Exercise requirements —
How do the lines below between the ones holding "Webinars (26, 2249)" and "[Facebook] (153, 1870)", inclusive, read? Give them again exactly, with no other lines.

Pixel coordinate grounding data
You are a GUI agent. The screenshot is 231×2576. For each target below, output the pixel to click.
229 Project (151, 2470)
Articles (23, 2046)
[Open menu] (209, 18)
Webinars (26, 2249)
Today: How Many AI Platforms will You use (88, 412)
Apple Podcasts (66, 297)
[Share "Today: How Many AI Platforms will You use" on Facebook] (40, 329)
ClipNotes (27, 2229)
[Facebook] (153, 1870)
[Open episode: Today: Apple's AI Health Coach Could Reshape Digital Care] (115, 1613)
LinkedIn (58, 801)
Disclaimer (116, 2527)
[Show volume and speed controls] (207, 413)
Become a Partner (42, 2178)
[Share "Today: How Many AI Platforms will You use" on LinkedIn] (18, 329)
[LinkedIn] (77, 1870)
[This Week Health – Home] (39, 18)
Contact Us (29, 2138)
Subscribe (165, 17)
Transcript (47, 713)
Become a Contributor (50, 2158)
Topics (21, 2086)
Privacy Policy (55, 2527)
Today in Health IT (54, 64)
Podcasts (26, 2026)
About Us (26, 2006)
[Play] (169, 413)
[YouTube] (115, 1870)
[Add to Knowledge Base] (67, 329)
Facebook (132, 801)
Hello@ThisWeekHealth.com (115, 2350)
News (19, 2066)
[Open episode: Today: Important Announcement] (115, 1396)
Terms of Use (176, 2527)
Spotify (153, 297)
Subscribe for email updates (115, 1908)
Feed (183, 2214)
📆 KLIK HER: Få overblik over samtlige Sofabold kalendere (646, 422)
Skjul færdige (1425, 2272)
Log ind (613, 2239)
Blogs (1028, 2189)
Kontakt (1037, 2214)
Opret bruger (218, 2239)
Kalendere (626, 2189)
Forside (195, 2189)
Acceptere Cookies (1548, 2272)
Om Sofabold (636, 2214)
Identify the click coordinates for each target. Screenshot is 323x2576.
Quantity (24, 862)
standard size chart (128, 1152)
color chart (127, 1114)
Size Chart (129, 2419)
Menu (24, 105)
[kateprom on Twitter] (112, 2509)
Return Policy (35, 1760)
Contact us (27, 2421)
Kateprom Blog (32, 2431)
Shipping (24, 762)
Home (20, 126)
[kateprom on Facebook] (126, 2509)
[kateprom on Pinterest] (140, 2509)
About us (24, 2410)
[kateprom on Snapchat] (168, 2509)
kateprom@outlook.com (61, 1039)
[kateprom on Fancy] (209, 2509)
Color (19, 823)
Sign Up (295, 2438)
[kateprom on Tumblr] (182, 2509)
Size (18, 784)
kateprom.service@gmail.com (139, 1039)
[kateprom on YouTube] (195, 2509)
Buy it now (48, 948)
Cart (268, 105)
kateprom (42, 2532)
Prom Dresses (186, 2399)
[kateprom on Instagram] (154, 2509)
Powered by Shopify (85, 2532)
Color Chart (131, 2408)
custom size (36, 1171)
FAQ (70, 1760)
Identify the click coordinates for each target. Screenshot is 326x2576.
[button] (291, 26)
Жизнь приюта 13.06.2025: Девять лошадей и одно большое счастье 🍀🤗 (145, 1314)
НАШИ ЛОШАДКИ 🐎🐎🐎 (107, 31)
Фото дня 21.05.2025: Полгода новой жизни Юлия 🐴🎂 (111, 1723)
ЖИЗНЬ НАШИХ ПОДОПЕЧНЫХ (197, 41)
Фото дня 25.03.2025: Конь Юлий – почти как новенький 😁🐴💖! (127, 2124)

Output of the task —
Webinars (26, 2249)
Today: How Many AI Platforms will You use (88, 412)
Apple Podcasts (66, 297)
[Share "Today: How Many AI Platforms will You use" on Facebook] (40, 329)
ClipNotes (27, 2229)
[Facebook] (153, 1870)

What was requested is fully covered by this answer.